Another year rolls by and this is now my 7th end-of-year review since starting my blog in 2013.
It's been quite a year.. climate change has risen
to the top of the political agenda, a change
of Prime Minister followed by general election to resolve the Brexit deadlock,
the impeachment of President Trump ...and despite all the political turmoil,
the markets have continued to surge ahead.
I feel this has been a breakthrough year for the
climate - everyone is more aware of the importance of the challenges we face
and the need to make some significant changes to many aspects of our everyday
living. I guess the coming decade will be a make or break period. We either
make the changes to limit global warming or we fail and face the consequences.
The past 5 years have been the hottest on record
and unless we tackle the climate emergency, the Met Office have forecast that temperatures
in the UK could be 3 to 4 degrees warmer on average by 2100. ( they have risen
by just 1C over the past 150 years)
I have been trying to make sense of the big picture
this year and my thoughts were set out in May in what I think is probably the
most important article I have posted over the past 7 years.
Of course there are many positive signs and I have
been encouraged by the direct actions of Extinction Rebellion in recent months
and also the school strikes for climate inspired by Greta Thunberg. Our
Parliament has set a target of zero emissions by 2050 and we now await the
policy decision to map out how we achieve this.
"This can no longer be news
among other news, an "important topic" among other topics, a
"political issue" among other political issues or a crisis among
other crises. This is not party politics or opinions. This is an existential
emergency.
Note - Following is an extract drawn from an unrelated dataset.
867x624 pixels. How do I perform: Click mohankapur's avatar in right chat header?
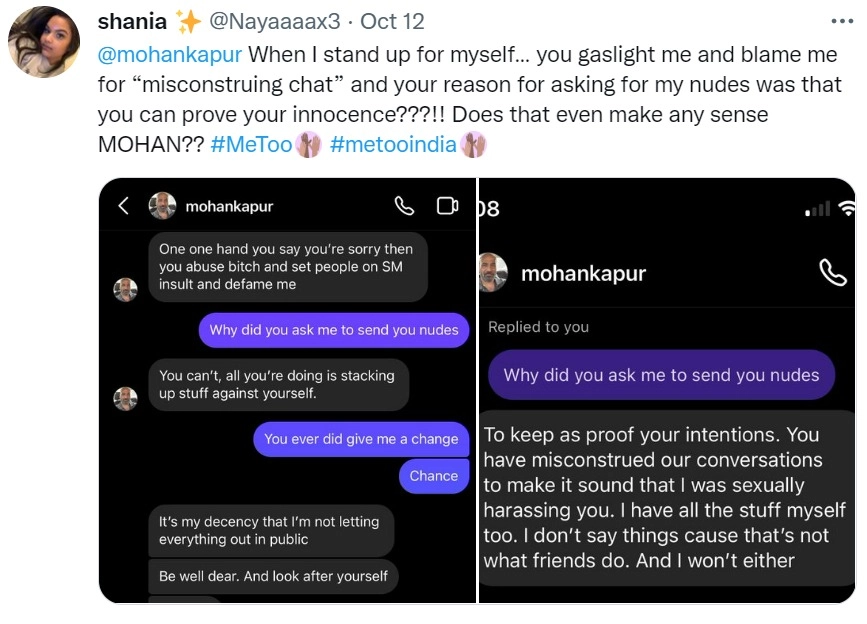(x=492, y=273)
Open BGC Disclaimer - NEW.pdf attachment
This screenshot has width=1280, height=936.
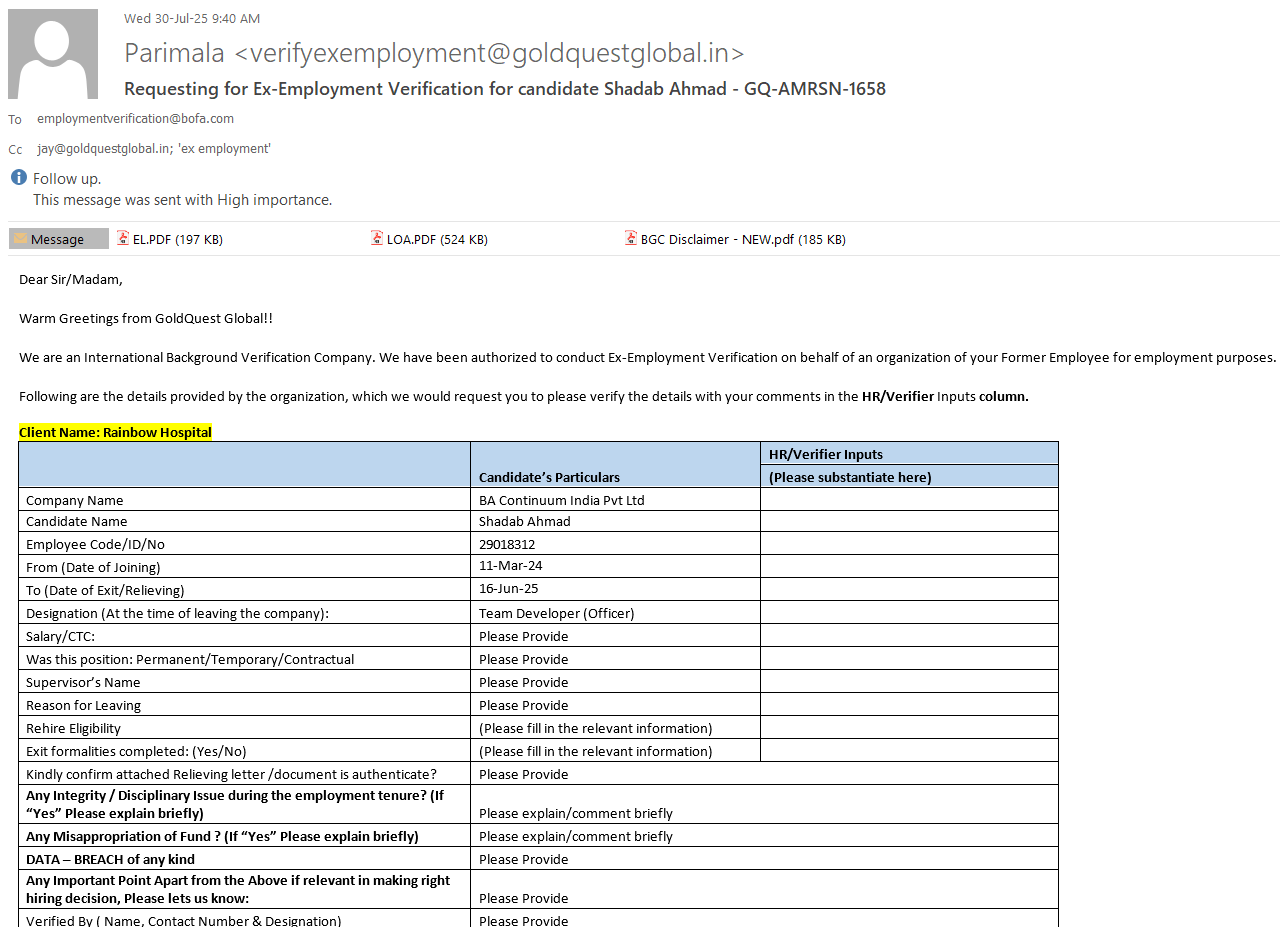[x=742, y=240]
And we must start treating it as such".
I have been working on a new book on this topic for
the past few months and which I hope to publish very soon. Also, I managed to
get out during national Tree Week and plant a few trees with my family and hope
to do more in the coming few months.
|National Tree Week - November 2019|
After 3.5 long years, we are almost there!! I hope
I can drop this from next year's review....
In July, Boris Johnson became our new PM with a
promise to deliver Brexit, deal or no deal by end October and a 'do or die'
approach. Against everyone's expectations, he managed to renegotiate a deal
with the EU but struggled to make progress with our remain parliament and
decided to call a general election - the first in December for almost a
century. The outcome was a landslide victory for the Tories gaining a majority
of 80 and a crushing rejection of a hard left Labour Party which lost 59 seats
and no support for the Liberal (anti)Democrats who stood on a manifesto to
revoke Article 50 and a slogan "Bollocks to Brexit"!
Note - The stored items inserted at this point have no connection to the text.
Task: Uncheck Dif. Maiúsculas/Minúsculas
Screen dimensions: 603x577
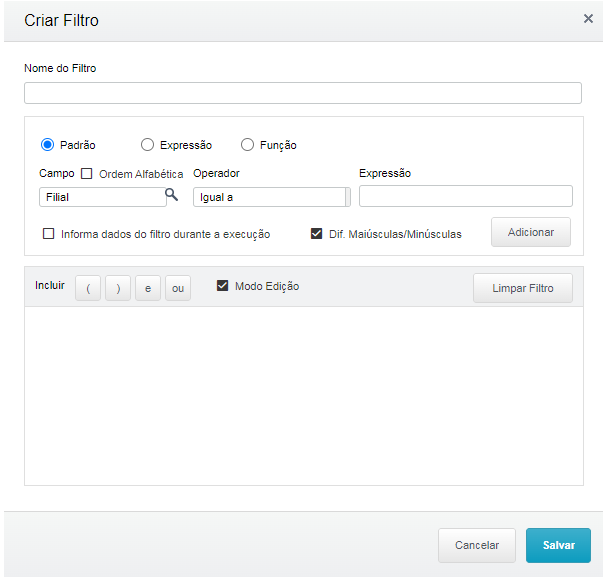Action: point(317,234)
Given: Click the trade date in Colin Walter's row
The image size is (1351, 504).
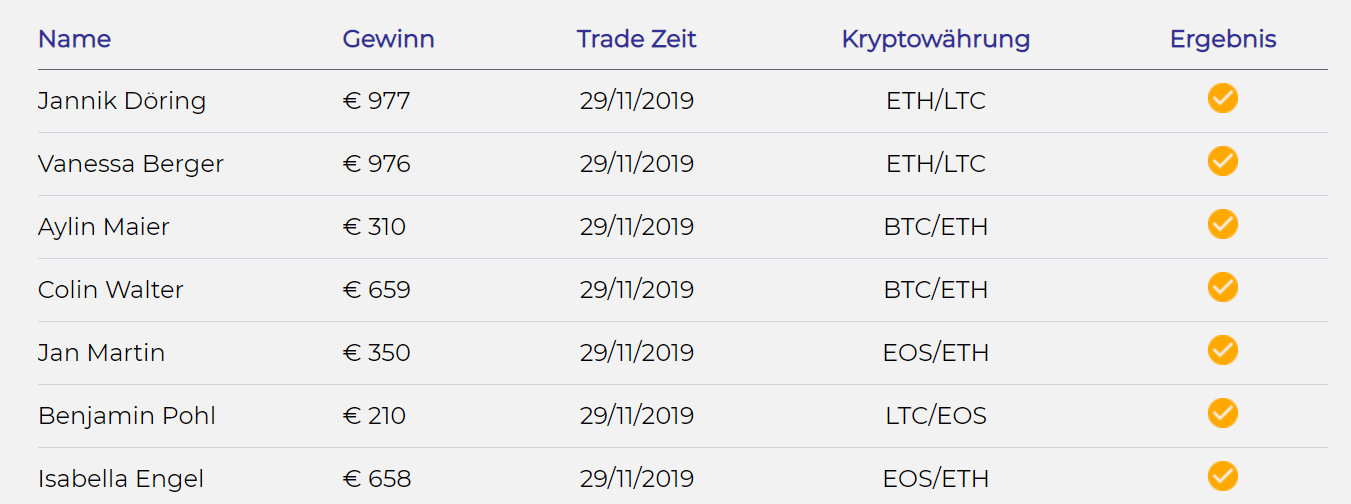Looking at the screenshot, I should [x=637, y=290].
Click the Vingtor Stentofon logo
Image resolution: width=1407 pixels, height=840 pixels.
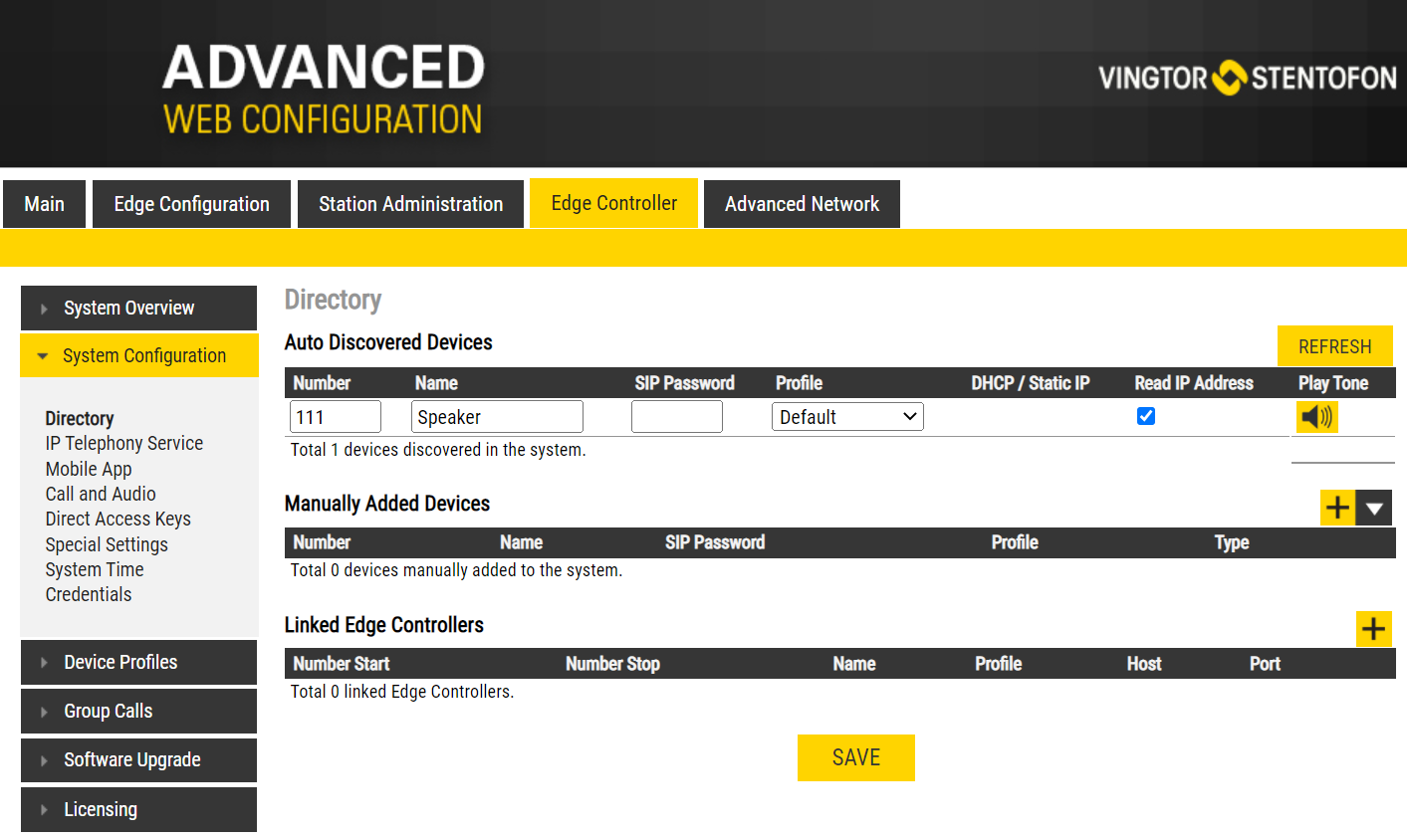(1247, 78)
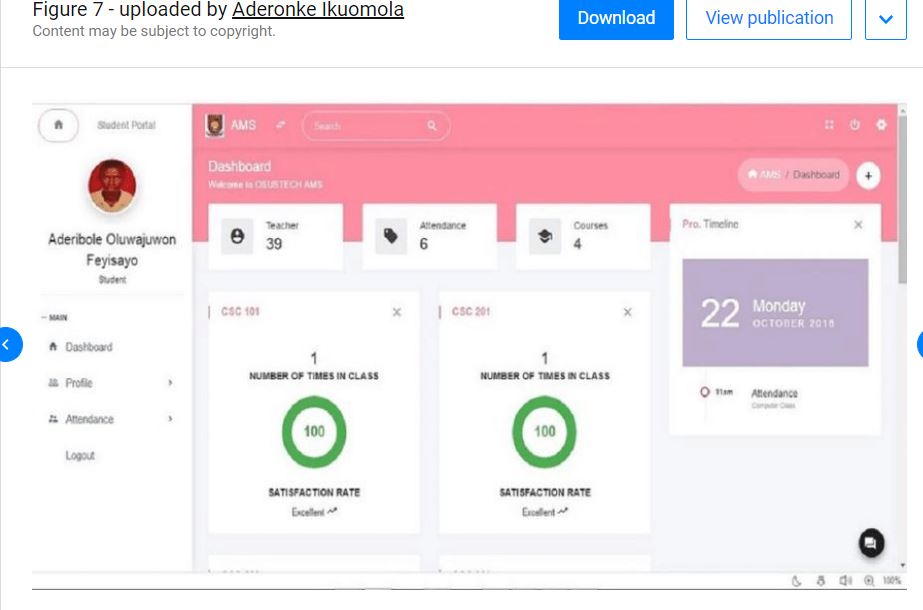This screenshot has width=923, height=610.
Task: Click the fullscreen icon in the header
Action: [829, 125]
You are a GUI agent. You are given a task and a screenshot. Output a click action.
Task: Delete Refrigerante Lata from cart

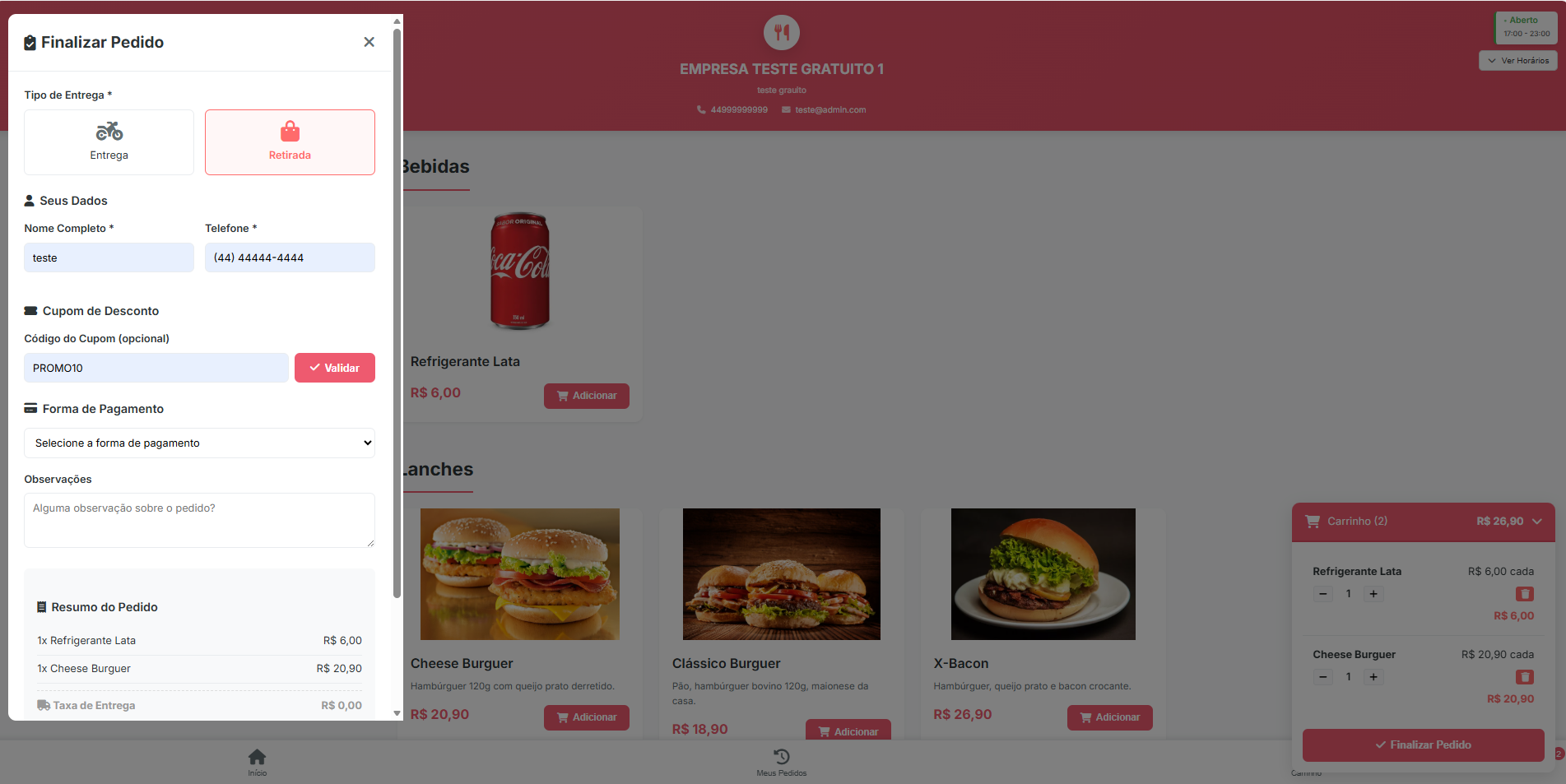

Labour managed their worst result since 1935 as
life-long Labour voters from the ex mining communities of Yorkshire and Durham
trudged through the wind and rain to vote TORY for the first time in their
lives. My old grandad and uncles were proud miners from a close-knit community
near Doncaster, South Yorkshire and they would have had a few choice words for
this current leaders of this so called Labour Party.
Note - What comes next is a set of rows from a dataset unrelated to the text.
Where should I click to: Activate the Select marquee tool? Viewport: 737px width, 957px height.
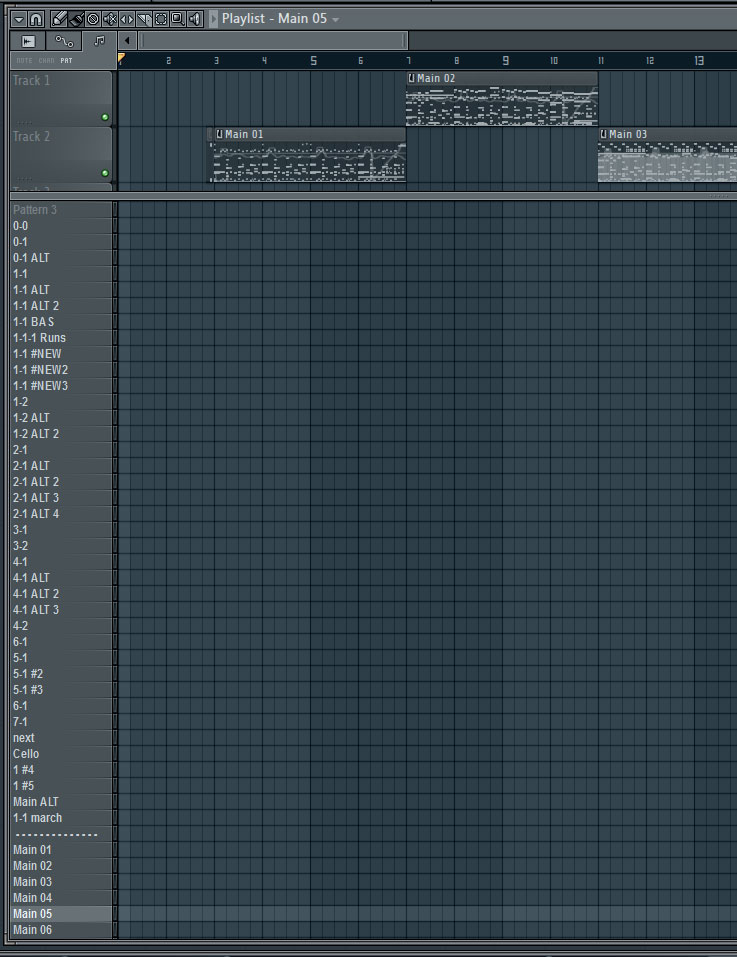pos(161,19)
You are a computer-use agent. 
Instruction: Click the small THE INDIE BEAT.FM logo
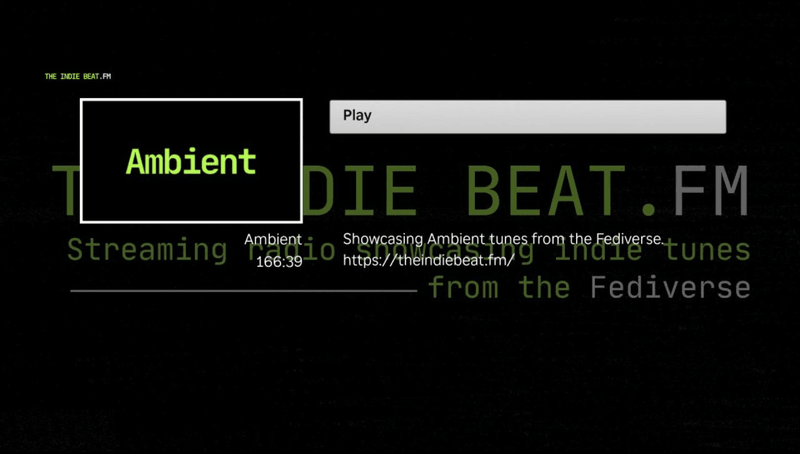point(78,77)
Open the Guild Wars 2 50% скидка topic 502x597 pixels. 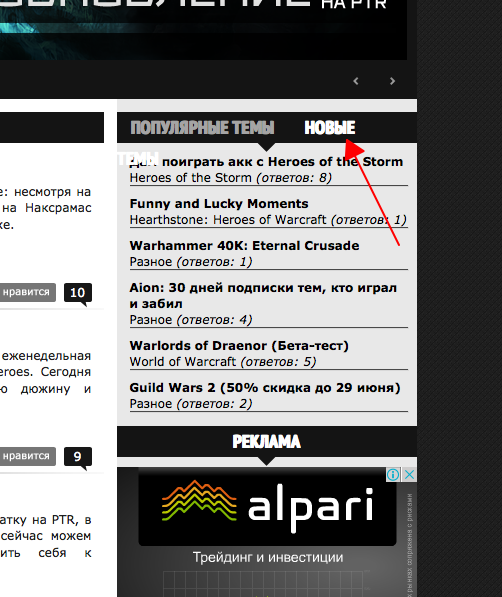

As long-term readers will know, I am a big follower
of sport and this has been another vintage year. Cricket... we won the World
Cup in a thrilling match v New Zealand which went to the wire. However, the
highlight for me was the 3rd Ashes test at Headingly v Australia and the last
wicket partnership between Ben Stokes and Jack Leach. I remember the 1981 test
match at the same ground when Botham and Willis pulled off a remarkable victory
but I think this was even more remarkable. Sadly Bob Willis passed away this
When Leach came to the crease they still needed another
72 runs against one of the best bowling attacks in the world. Leech was
resolute in defence at one end whist Stokes set about knocking off the runs. It
was tense and the pressure was getting to the Aussies who dropped a catch, got a
dodgy lbw decision(no reviews left) and fumbled a run-out near the end. But
somehow England got over the line...Stokes hitting 71 of the runs in a thrilling
finish to level the series. It was no surprise to see Ben Stokes voted BBC
Sport's Personality of the year and receive an OBE in the New Year honours.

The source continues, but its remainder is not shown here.